So I am sitting in a tiny little dentist office in Headington (area of Oxford) and I’ve just grabbed the clipboard from the funky red-headed receptionist. I’ve settled into a rather comfy chair by a stack of magazines. I situate the clipboard to start filling out the form and find it funny that there is a pencil attached to it instead of a pen. I unclip it and begin to write my name.
As I grip the pencil I feel my heart beat a bit faster. Can this really be? Is this the real thing? Where on earth could this have come from? It’s been close to twenty years since I have seen anything like it. I’m almost star-struck…

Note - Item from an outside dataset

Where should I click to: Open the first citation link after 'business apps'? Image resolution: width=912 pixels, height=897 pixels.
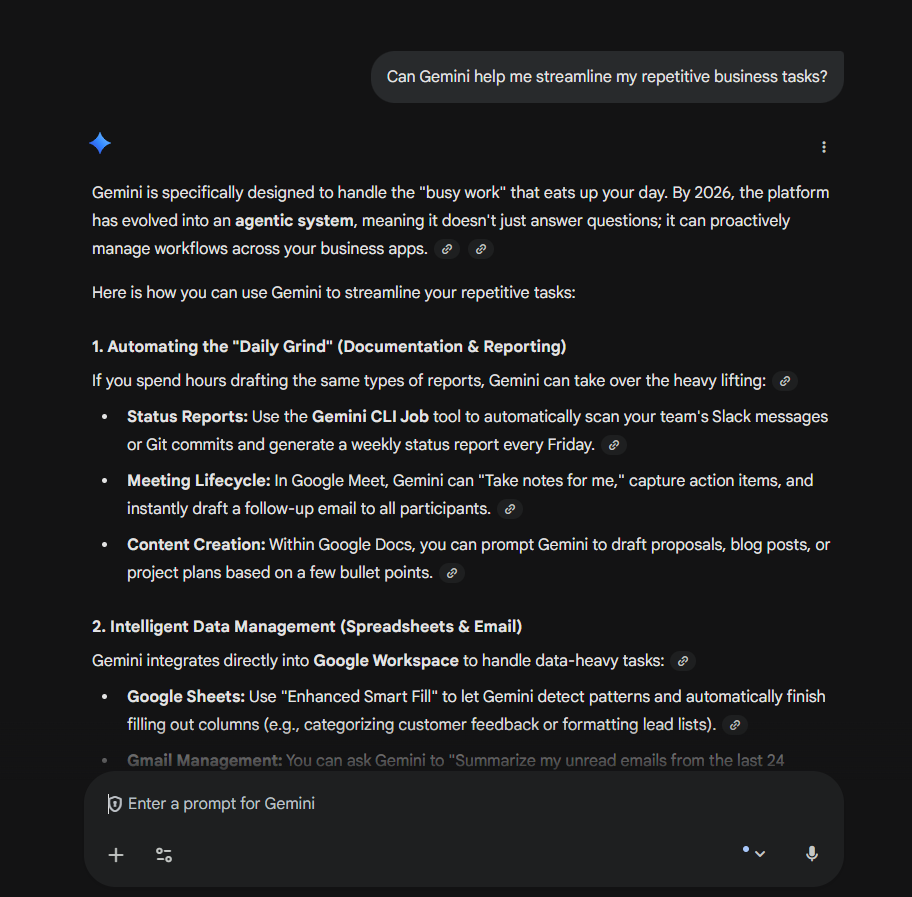(x=446, y=249)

And you won’t believe it, but I am holding a Lisa Frank pencil. That’s right, all you kids of the 90’s, you know what I’m talking about. It’s the legit thing. A neon pink pencil with a sort of leopard print design inside some stars and the little eraser holder is even shiny blue like it should be. I can’t help but look around the room at the other patients and smile. I want to shout out, ‘Did you all get Lisa Frank pencils too?’ I begin to wonder if the red-head pulled it out of her trapper keeper that she found hidden under her childhood bed at her parents’ house or something crazy like that. I have to fight the urge to steal it rather than slip it back into the office clipboard.
– – –
A few months back I went to a women’s forum event hosted here at Oxford for women academics. I attended (even though not an academic myself and came as ‘married to an academic’) and greatly enjoyed the thoughts and discussions. When going around the room to introduce ourselves, we had to state our names, why we were in Oxford, and what we were doing when we were ten years old. Amazing introduction, right? It was fascinating to hear what every woman around the room was doing when they were ten. Most of us were from different cultures and continents but many of us commented on doing things that still somewhat could be considered important to us today. Holding that Lisa Frank pencil and reflecting on ‘what I was doing when I was ten’ has really gotten me thinking lately. What were my dreams, desires, and visions for my future when I was ten years old?
What were yours?
For me, the past few years of growing, moving, changing has involved a great deal of self-discovery and self-awareness. It’s been a love/hate journey of where I have come from and where I am going. I’ve learned a great deal about how to understand, consent and ‘live into’ the woman I am, the woman who I am becoming and to look back upon the woman and girl I once was. The idea of looking back…thinking back to when I was ten, used to be somewhat of a challenging thing to do. It’s funny though, because now more than ever I wish I could sneak back in time and sit down for tea (or maybe for a pack of gushers) and chat with my old self. Not to change or teach or ‘enlighten’ the ten year old me, but just to listen. To listen to what I thought about when the world seemed so big…or rather so small.
Hmmm, not our typical food for thought, but something fun to think about this Monday:
What were you dreaming about when you were ten?
Are any of those dreams similar to what you still dream of today? Are you living them?
Did any involve tall, dark and handsome, robed academics? J
And do gushers and Lisa Frank still exist?!
-M.C.
I mean yikes! Just check this guy out?
Yes! I remember all of this. Trapper Keepers, Lisa Frank, stickers, Gushers…Those were the days. Jason & I have a joke we have come to call “Snapshot.” It started when we were first married, and I told him about how sometimes I wished I could just send a picture back to my 13-year-old self, saying not to worry about how things went through middle and high school, that I’d make it and things would “turn out all right.” Well, one morning, I came to the breakfast table in my pajamas, with my hair unbrushed and looking very sleepy and discombobulated. He then coined the phrase “Snapshot!” which made me laugh, because would he still make all the same choices, if he knew this would be his breakfast partner in 10 years? :) Every so often, we’ll say “Snapshot” if we see one another in particularly compromising positions, and it’s been hilarious a few times. All in all though, I know I’d be relieved and excited to have a look ahead at our current life from the viewpoint of a 13-year-old. Not exactly what you were asking, but that’s what it made me think of :)
Keeley, I love that! We definitely do something similar. I think it’s so important to stop and look at and savor the moments that make up our lives: to laugh at them while they are happening and then to treasure them away in our hearts and to pull them up again many years later. Even when they involve us looking ridiculous. So funny!